» Exercise directions:
Print the following lines word for word, without changing anything.

» Data shown:
------------
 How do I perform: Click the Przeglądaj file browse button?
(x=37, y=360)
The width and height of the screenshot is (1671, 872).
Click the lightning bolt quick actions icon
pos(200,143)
------------
» Expected answer:
 How do I perform: Click the Przeglądaj file browse button?
(x=37, y=360)
The width and height of the screenshot is (1671, 872).
Click the lightning bolt quick actions icon
pos(200,143)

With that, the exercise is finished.